▶

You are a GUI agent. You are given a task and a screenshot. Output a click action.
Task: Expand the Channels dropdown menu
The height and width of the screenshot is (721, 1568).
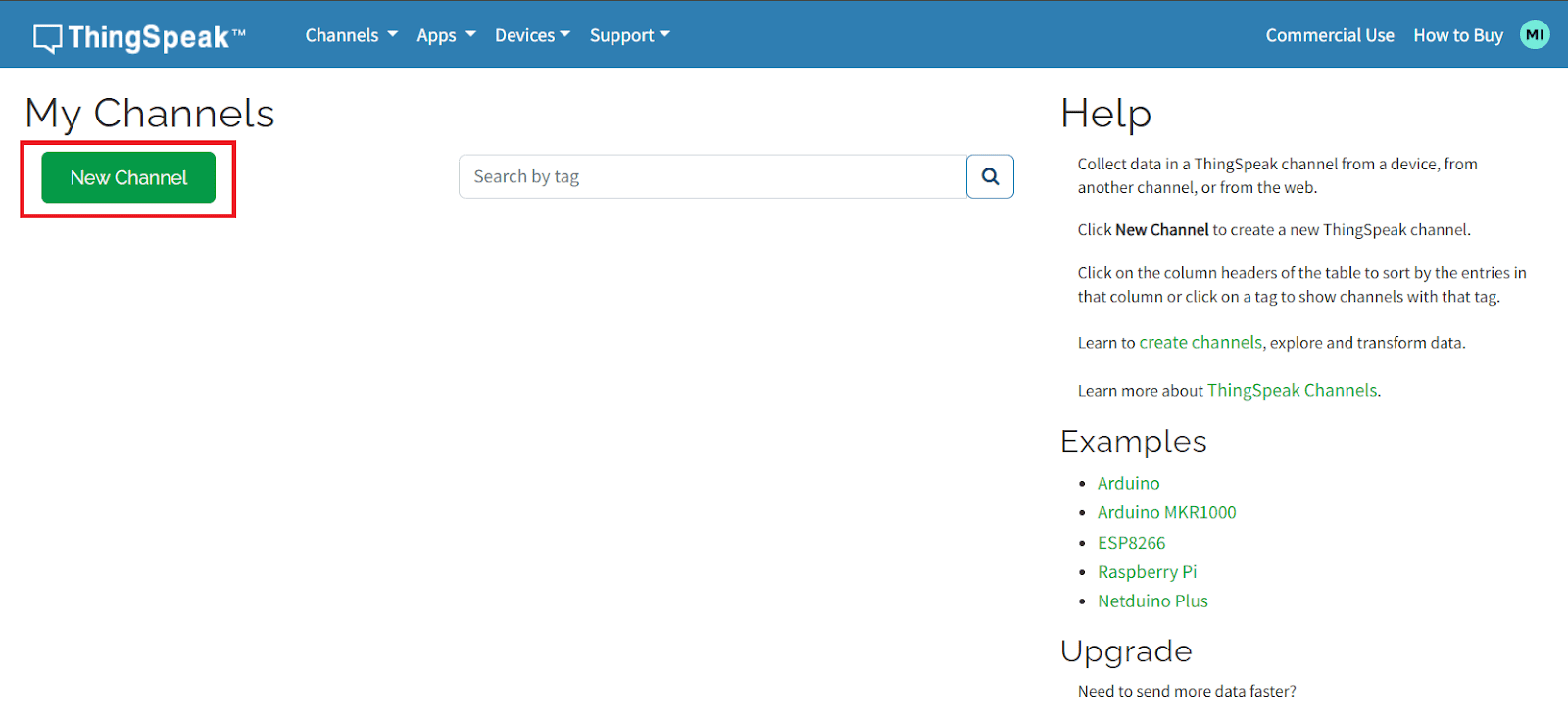[351, 35]
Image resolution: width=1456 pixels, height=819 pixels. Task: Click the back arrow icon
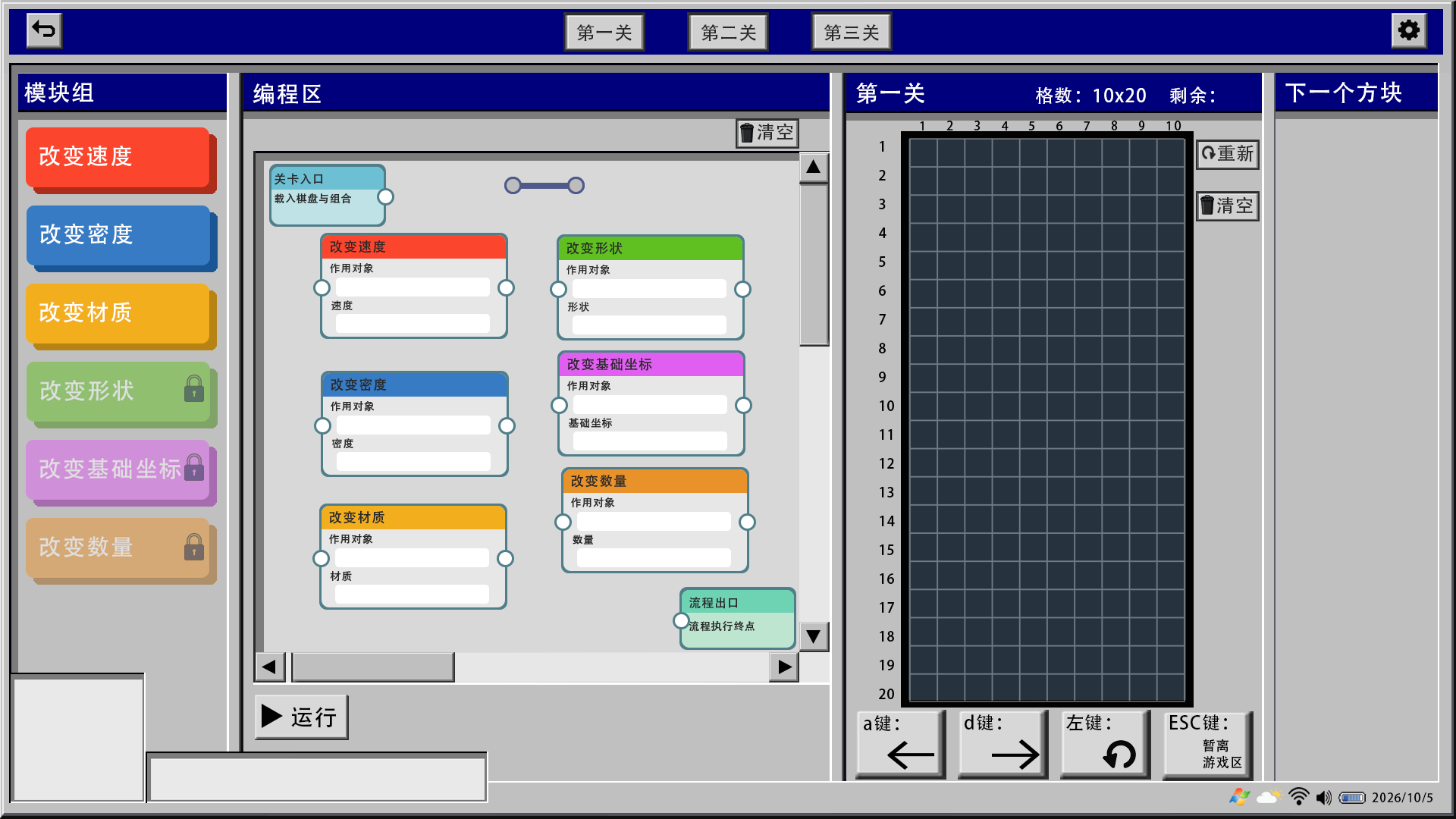tap(44, 30)
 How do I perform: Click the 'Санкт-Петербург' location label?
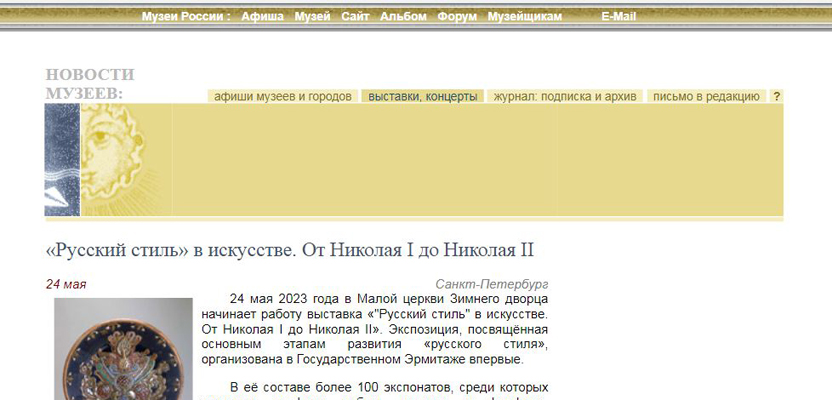(492, 284)
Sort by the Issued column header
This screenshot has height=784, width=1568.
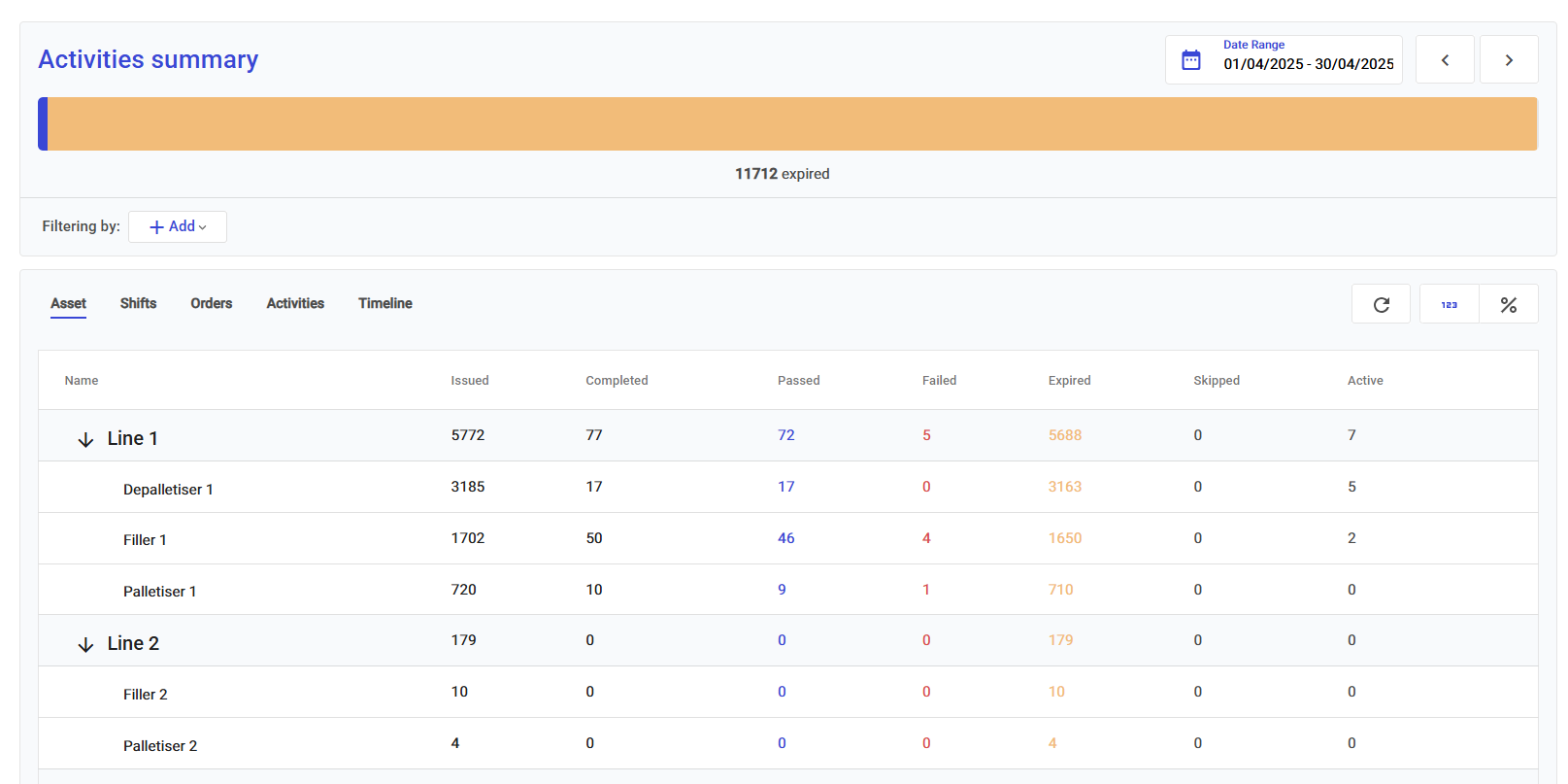pos(469,381)
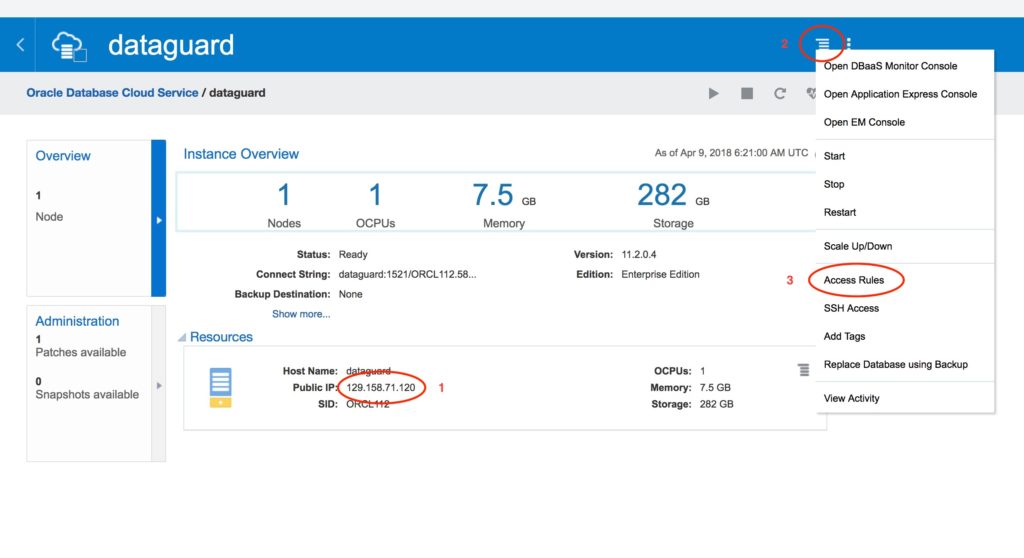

◀

▶ _Brief_:
An image-free, exact version of the listing above is required.

▶ _Response area_:
You are a GUI agent. You are given a task and a screenshot. Output a click action.
Task: Expand the Channels dropdown menu
The height and width of the screenshot is (721, 1568).
[351, 35]
Image resolution: width=1456 pixels, height=819 pixels. Task: Click the back arrow icon
tap(44, 30)
 How do I perform: Click the 'Санкт-Петербург' location label?
(492, 284)
Sort by the Issued column header
This screenshot has height=784, width=1568.
pos(469,381)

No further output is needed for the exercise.